The Dards, also agriculturists like the Mon, similarly arrived in Ladakh sometime before the 7th century and settled primarily in the Dras Valley. Having converted to Islam in the 17th century, little remains of their prior religious practices. Traditionally, the men's dress is a goncha, a long maroon or brown gown of heavy wool tied with a bright pink sash slightly below the waist, although any men now wear western clothes.
Women do not wear western dress as frequently; their goncha is slightly more fitted than the men's version, gathered into small pleats near the waist and worn with a brocade or goatskin cape (fur side turned towards the wearer) on the back.
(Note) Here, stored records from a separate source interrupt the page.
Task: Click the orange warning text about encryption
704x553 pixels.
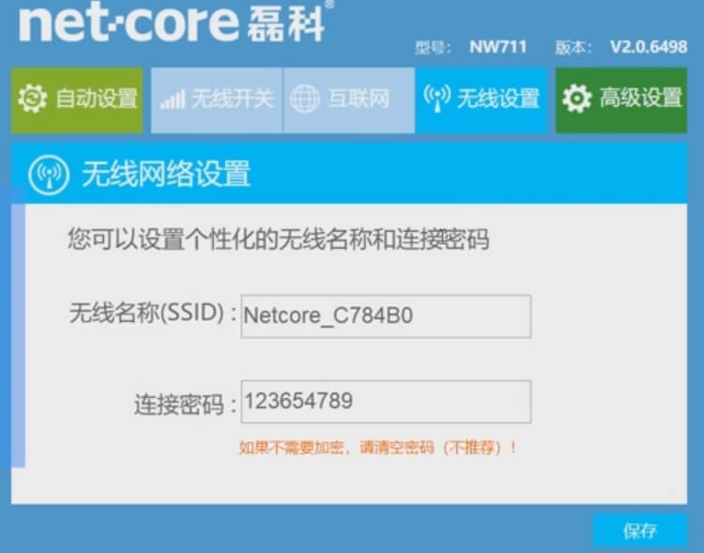Action: tap(378, 448)
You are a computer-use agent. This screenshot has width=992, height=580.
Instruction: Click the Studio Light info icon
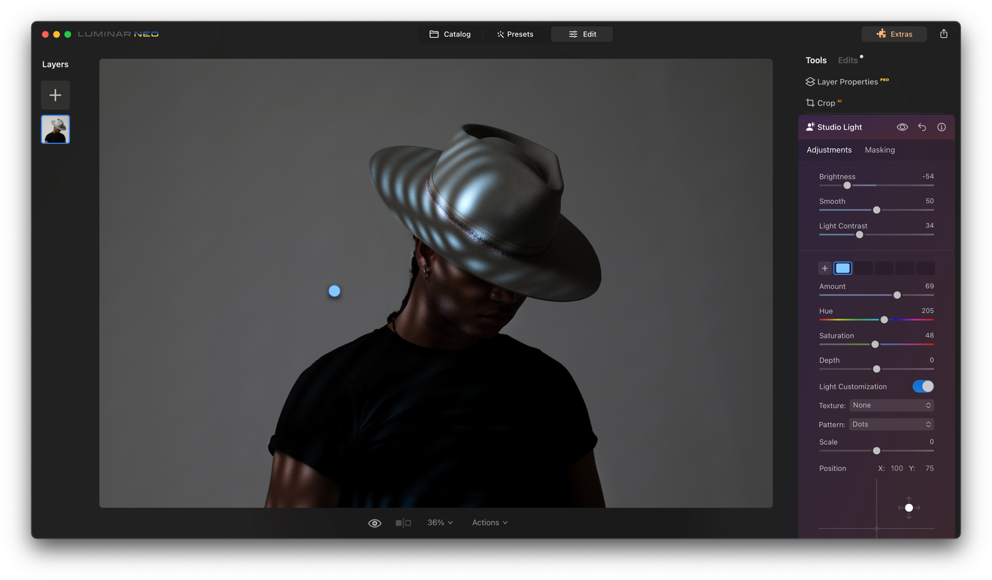tap(941, 126)
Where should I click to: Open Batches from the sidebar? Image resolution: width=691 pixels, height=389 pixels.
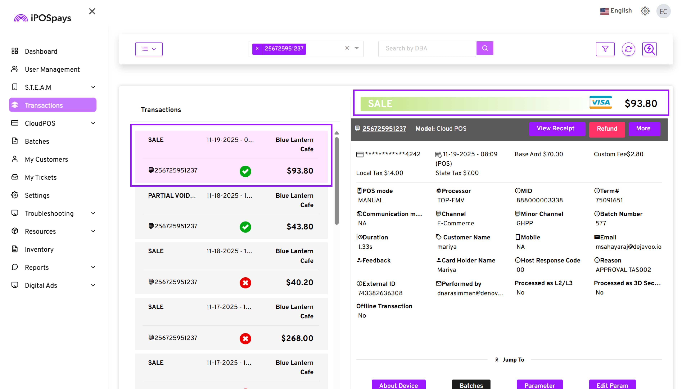click(37, 141)
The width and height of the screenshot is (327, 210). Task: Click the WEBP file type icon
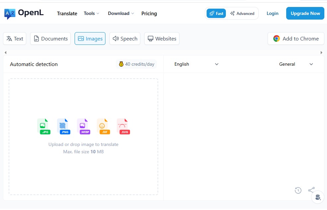(x=83, y=126)
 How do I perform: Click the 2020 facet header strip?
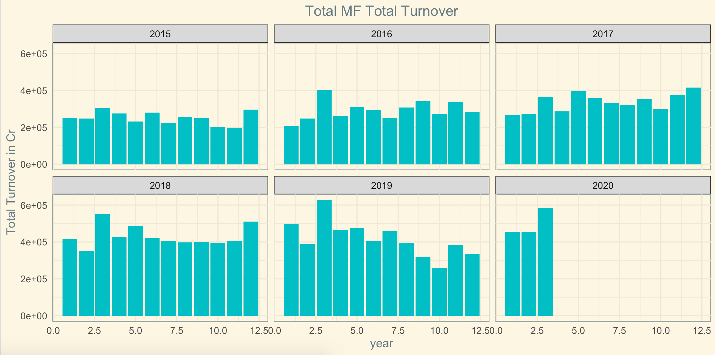[x=603, y=186]
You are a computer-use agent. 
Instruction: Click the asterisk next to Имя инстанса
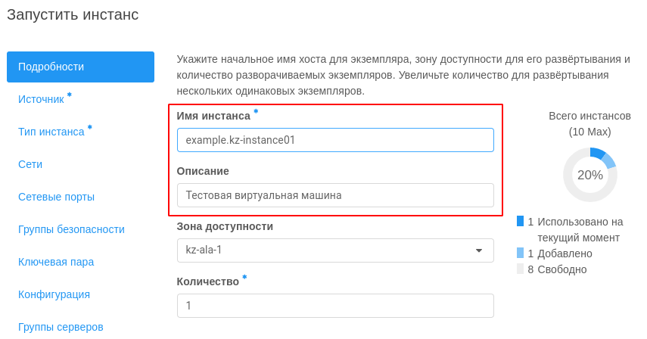tap(256, 111)
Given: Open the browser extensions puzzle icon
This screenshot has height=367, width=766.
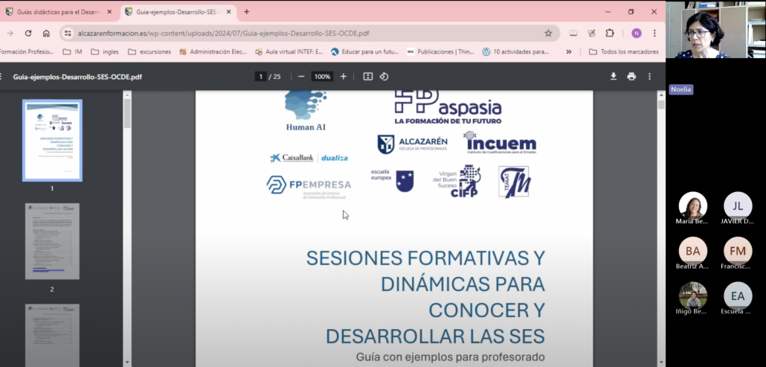Looking at the screenshot, I should click(610, 33).
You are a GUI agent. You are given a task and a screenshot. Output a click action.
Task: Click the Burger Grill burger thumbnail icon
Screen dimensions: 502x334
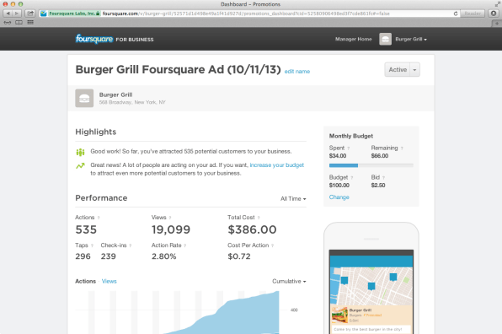(x=84, y=98)
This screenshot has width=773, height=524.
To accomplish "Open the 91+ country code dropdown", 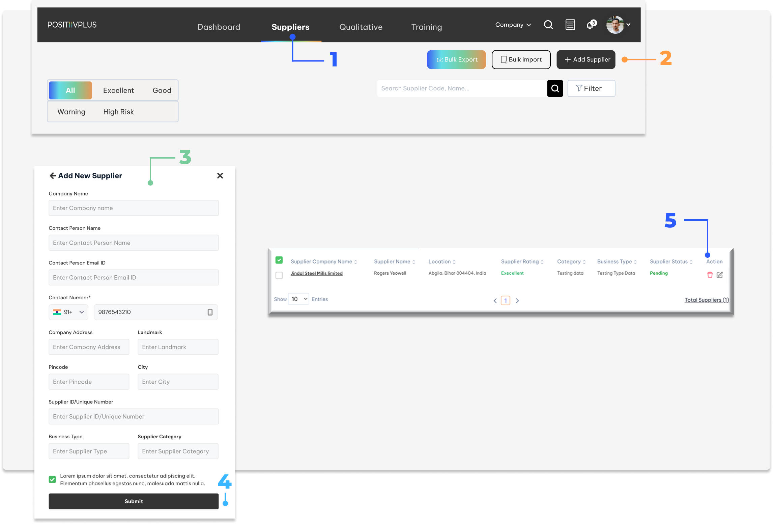I will [x=68, y=312].
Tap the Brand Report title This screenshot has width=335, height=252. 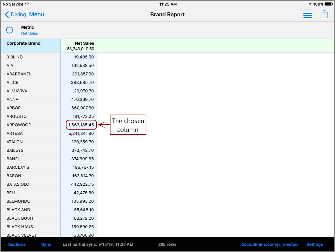tap(167, 14)
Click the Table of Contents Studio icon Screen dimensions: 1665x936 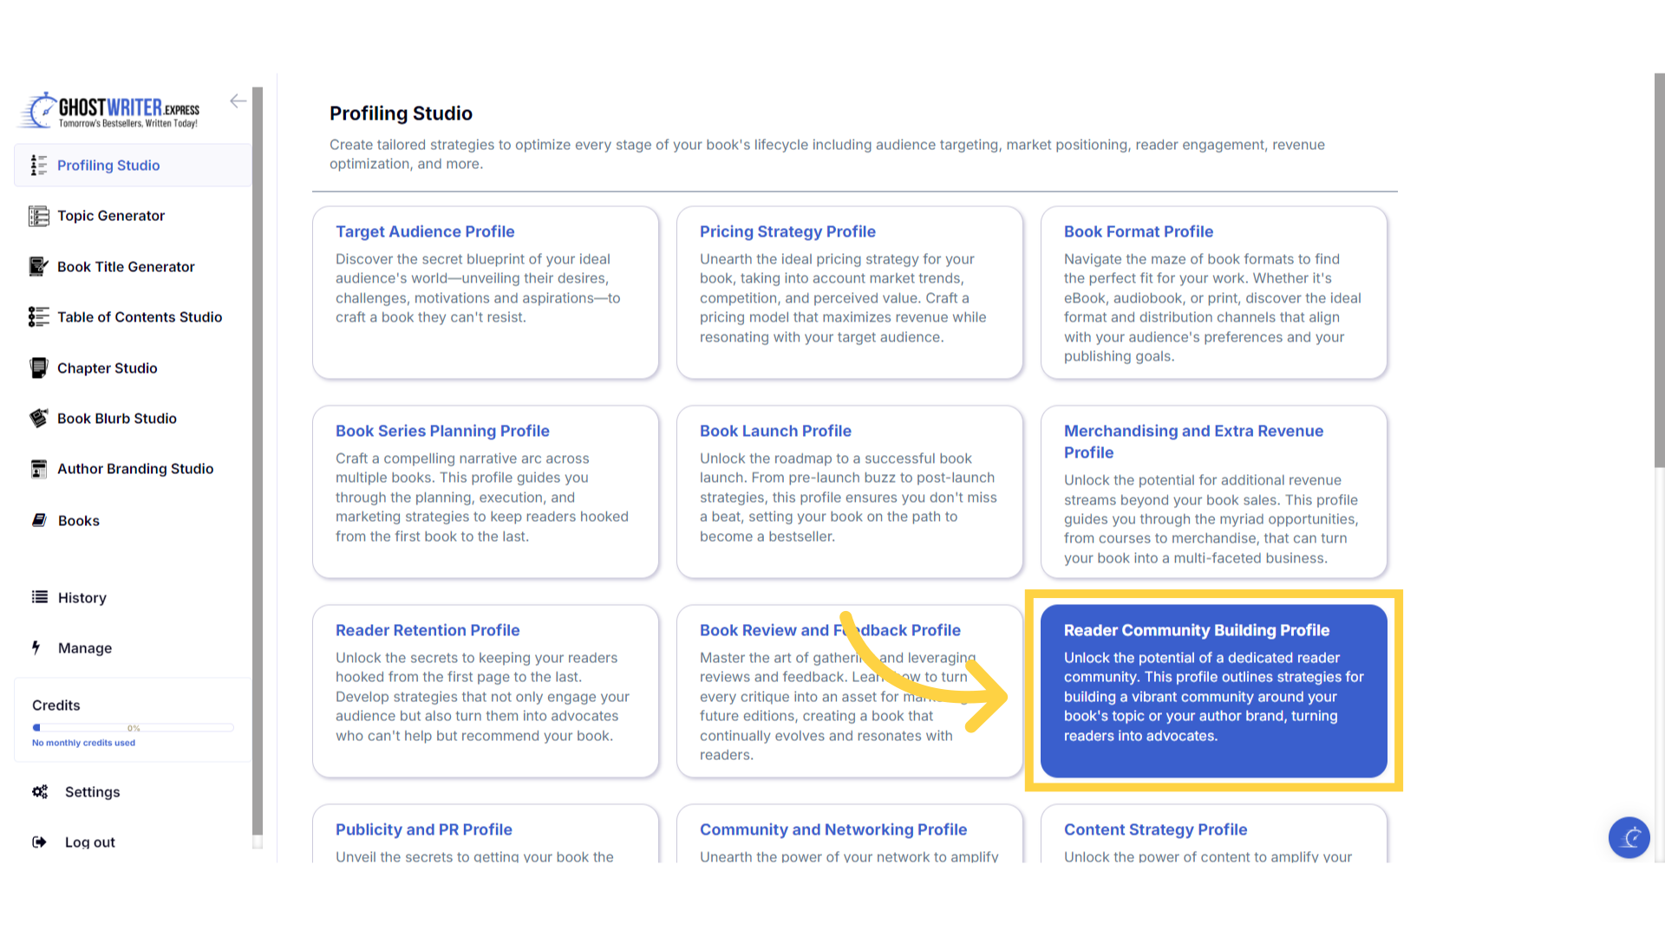coord(38,317)
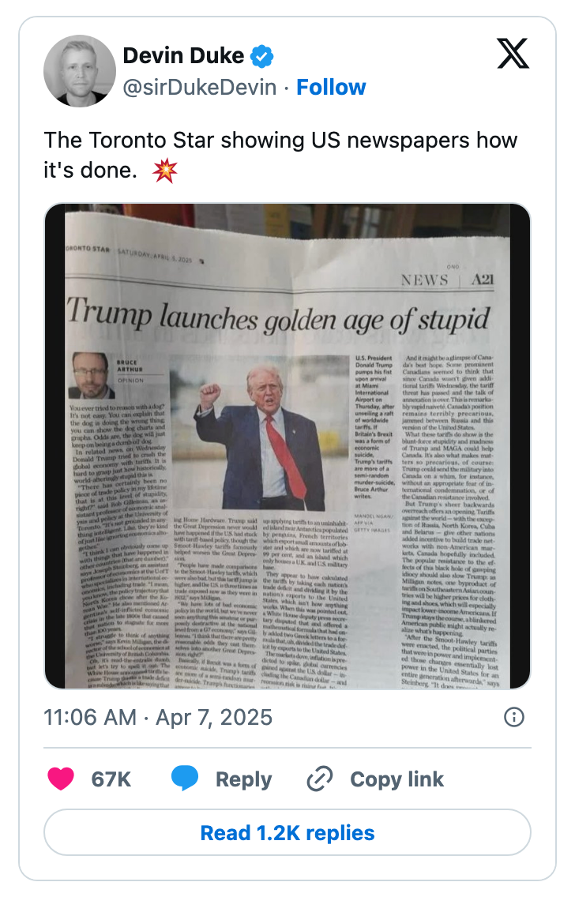Follow @sirDukeDevin
The width and height of the screenshot is (575, 897).
click(x=331, y=88)
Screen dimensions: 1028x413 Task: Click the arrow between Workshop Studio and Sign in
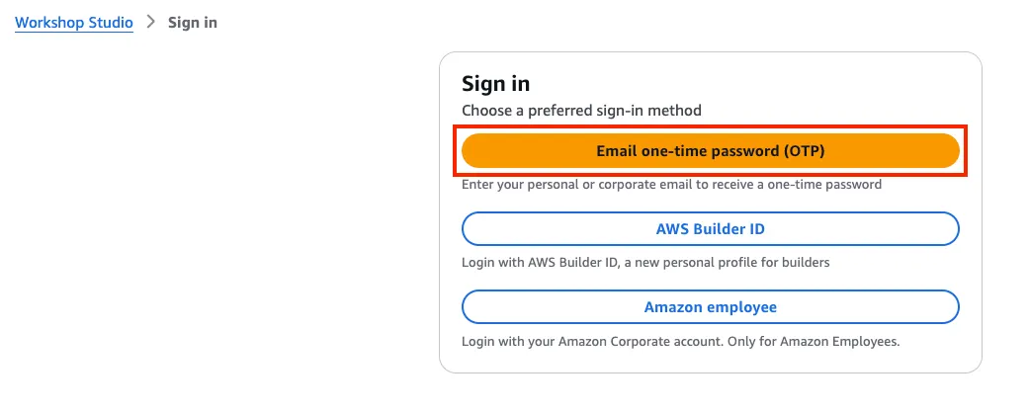coord(150,22)
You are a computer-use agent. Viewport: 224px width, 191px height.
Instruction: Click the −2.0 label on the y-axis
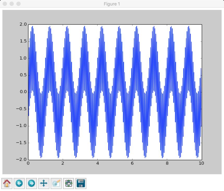[x=21, y=159]
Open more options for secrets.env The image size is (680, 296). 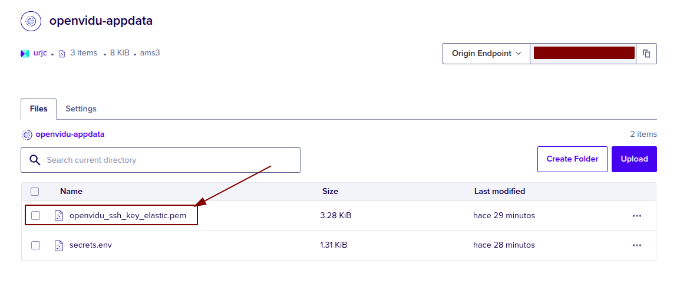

Alternatively, women wear a buckoo, a sleeveless wrap-around dress, although this is more typical of Tibetans than Ladakhis.
Women usually wear their hair in two long braids and a Kantop, a sort of top hat with part of the front cut out. The Dard women of Baltistan wear distinctive head-dresses of orange ribbons curled to look like flowers, while Ladakhi women wear peroks - head-dresses with brown fur side flaps and a large band decorated with turquoise and coral reaching from their forehead to part way down their back.